Trouble between the RAW and the LTTE began by 1985 when Indian intelligence agencies discovered that LTTE chief V. Pirapaharan was not pliable to its designs. They found that he was a strong Sri Lankan Tamil nationalist who was keen on establishing a separate state. From then on they distanced themselves from Pirapaharan and groomed TELO chief Sri Sabaratnam. The LTTE killed him in 1986 and destroyed TELO. The Indians then made use of LTTE’s guerilla activities to force President Jayewardene to accept the 1987 Indo- Sri Lanka Agreement while keeping Pirapaharan “almost a prisoner” at Ashok Hotel in Delhi. Tamils were not made party to the Agreement.
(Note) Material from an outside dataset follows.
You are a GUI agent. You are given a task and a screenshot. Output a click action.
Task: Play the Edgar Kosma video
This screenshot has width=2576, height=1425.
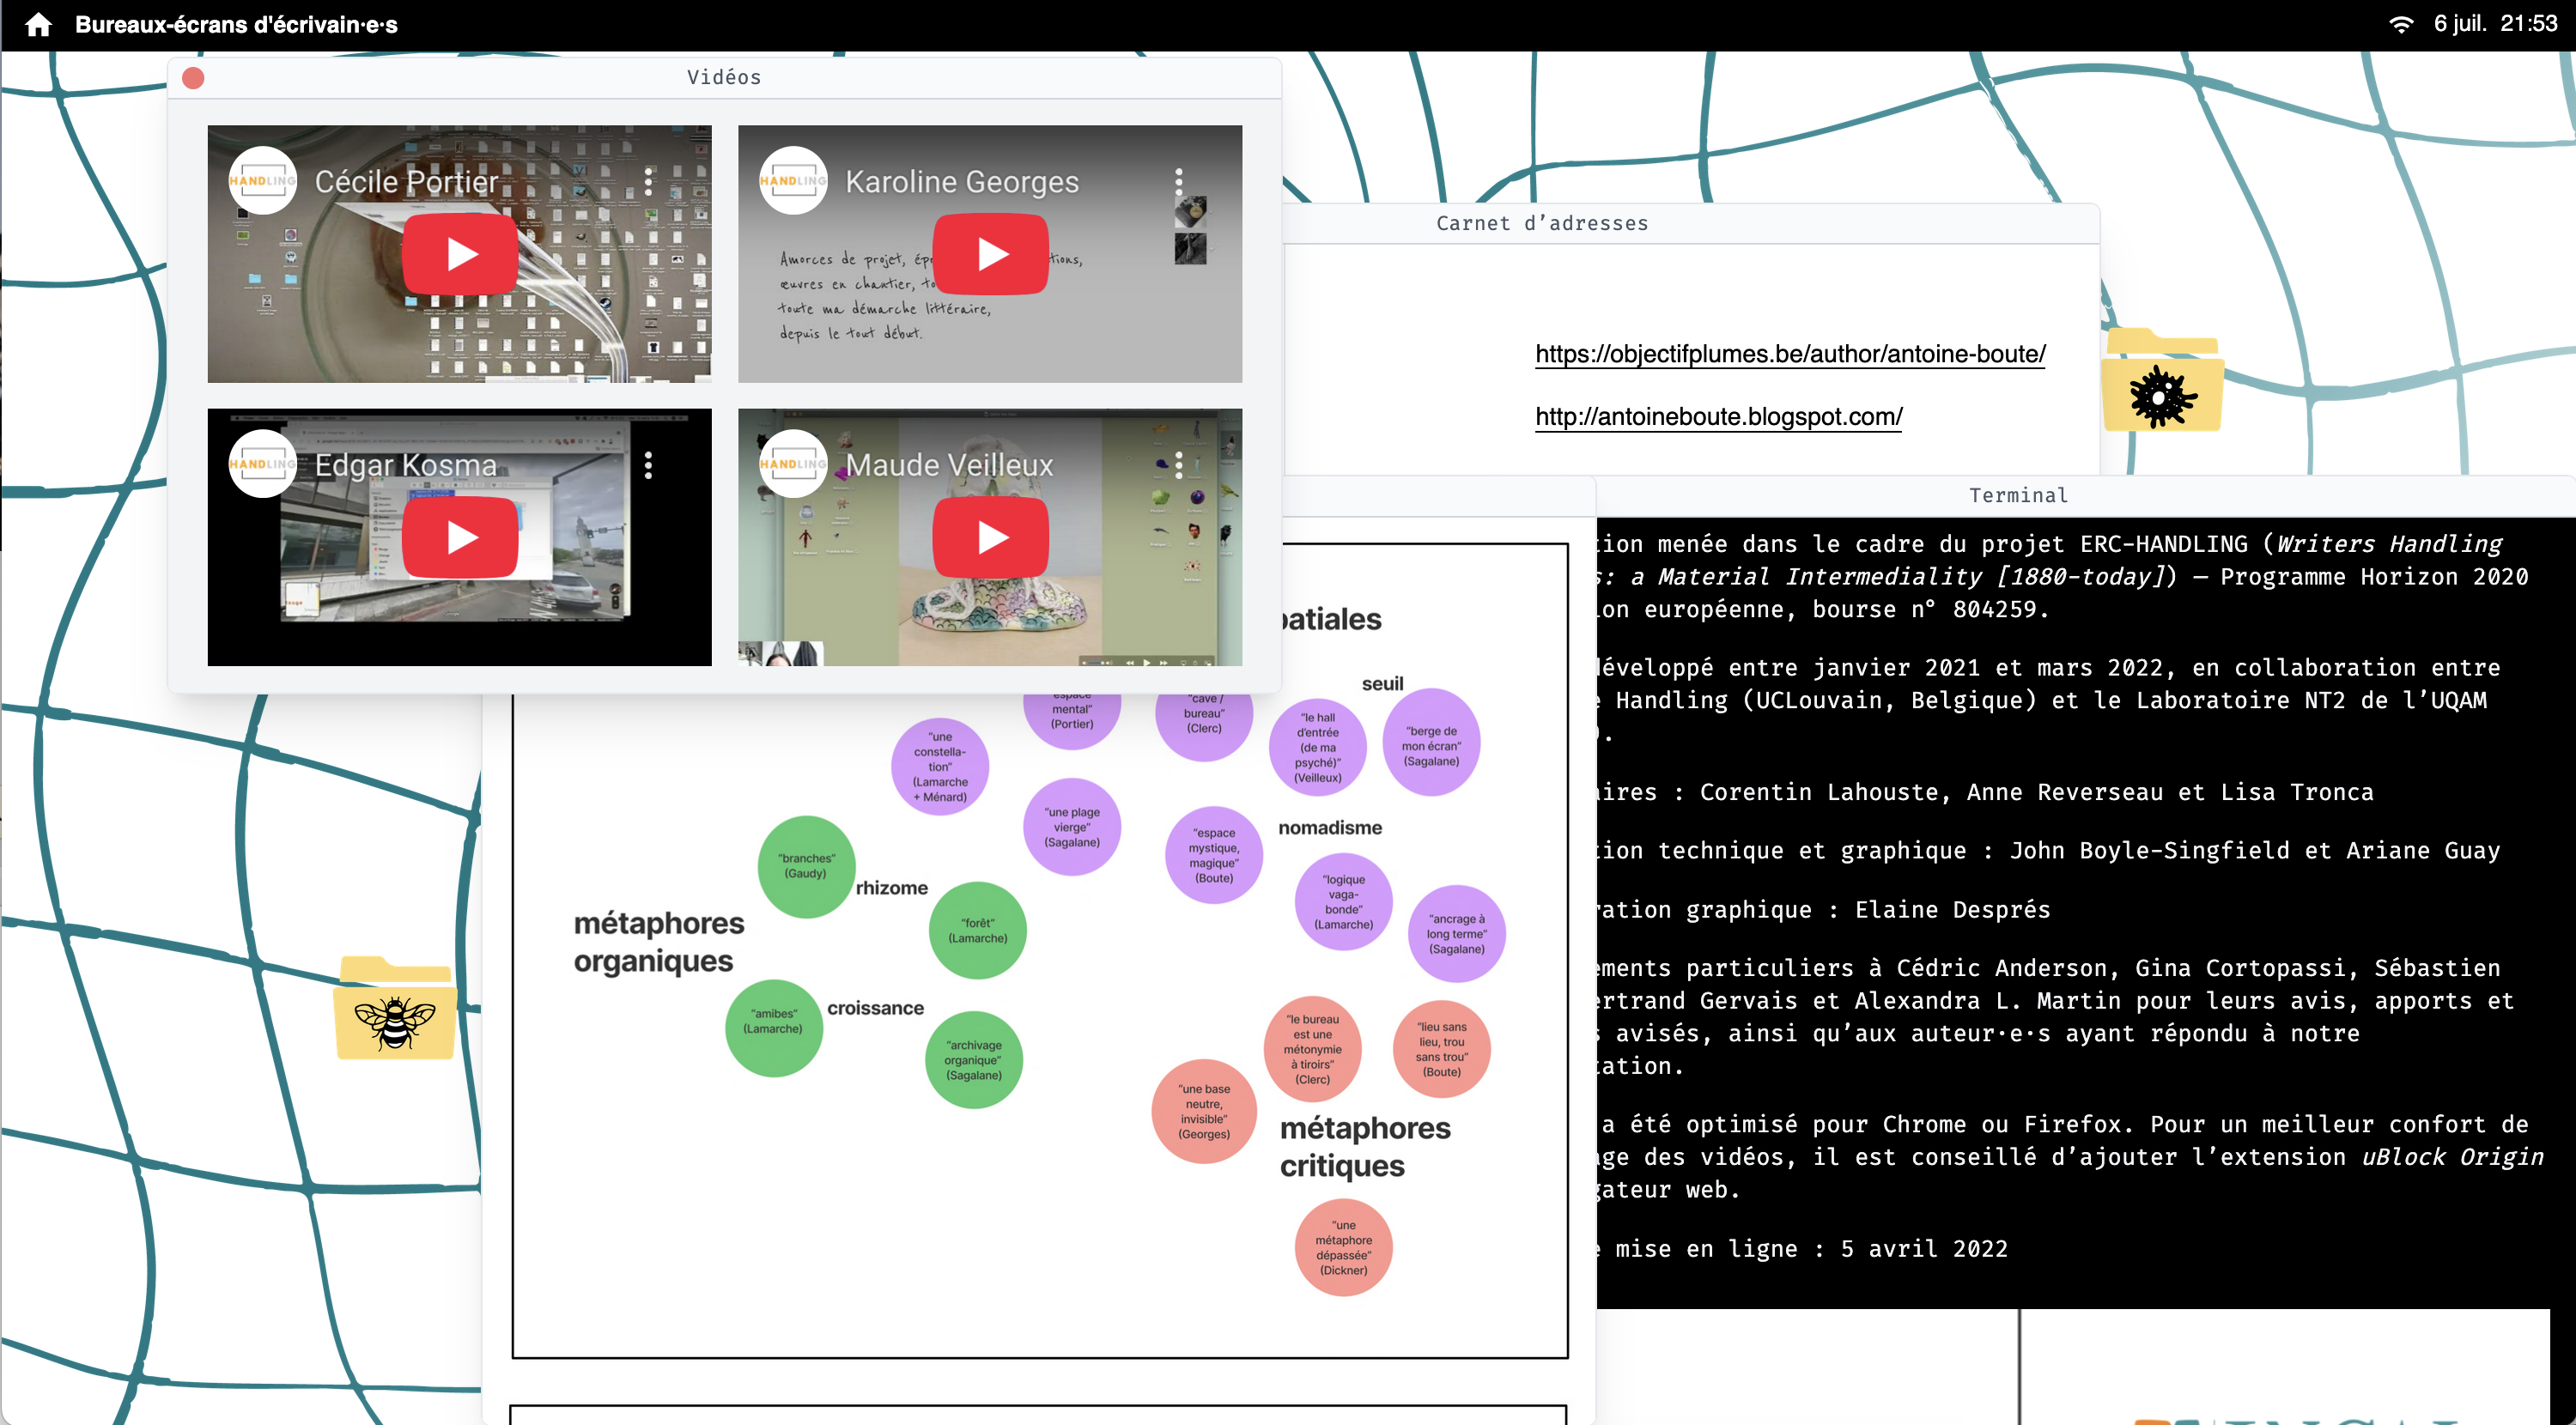tap(460, 537)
Indian interest was the only factor taken into account.

I asked the then Indian High Commissioner J.N. Dixit a week after the signing of the treaty this question: To whose benefit was the Agreement signed?

He answered: “I am the Indian High Commissioner. My duty is to look after India’s interest. That’s my answer. That’s strictly off the record”.

Soon after the signing of the Indo-Sri Lanka Agreement, India started sidelining the LTTE and commenced strengthening the EPRLF which was more subservient to it. The role Dixit and the Indian Peace Keeping Force played in putting an EPRLF administration in power in the northeast is well known. The list of candidates who were to contest the Provincial Council election in the northern province was prepared in the Indian High Commission, and the IPKF ensured that no other person went to the respective kachcheries to file nomination papers.

New President
The election of Ranasinghe Premadasa as the new President, and a change of Government in Delhi upset Indian plans. IPKF was withdrawn in March 1990, and in desperation the EPRLF administration created an Armed Force called the Tamil National Army. President Premadasa made use of the LTTE to destroy it.

The developing situation is completely different. The possibility of Delhi’s policy failing is greater. The latest indications are that the emotional upsurge in Tamil Nadu is turning against Sri Lanka and New Delhi. Pandiyan’s fear expressed in the Sunday Leader interview that the youths in Tamil Nadu will revolt against Delhi, is becoming real.

He said, “I may not speak for separation or division of India. But, not my son. I can’t prevent my son from speaking about it or taking up the flag. Wherever I go and meet the college students, high school students, industrialists, workers, despite all these differences, they are unanimous in one voice that our Government should speak on our behalf.”

The Communist Party has already conducted a demonstration against the Indian central government. Today, at 11:00 a.m.Vaiko will lead a black flag demonstration against Sri Lanka. That will have repercussions here.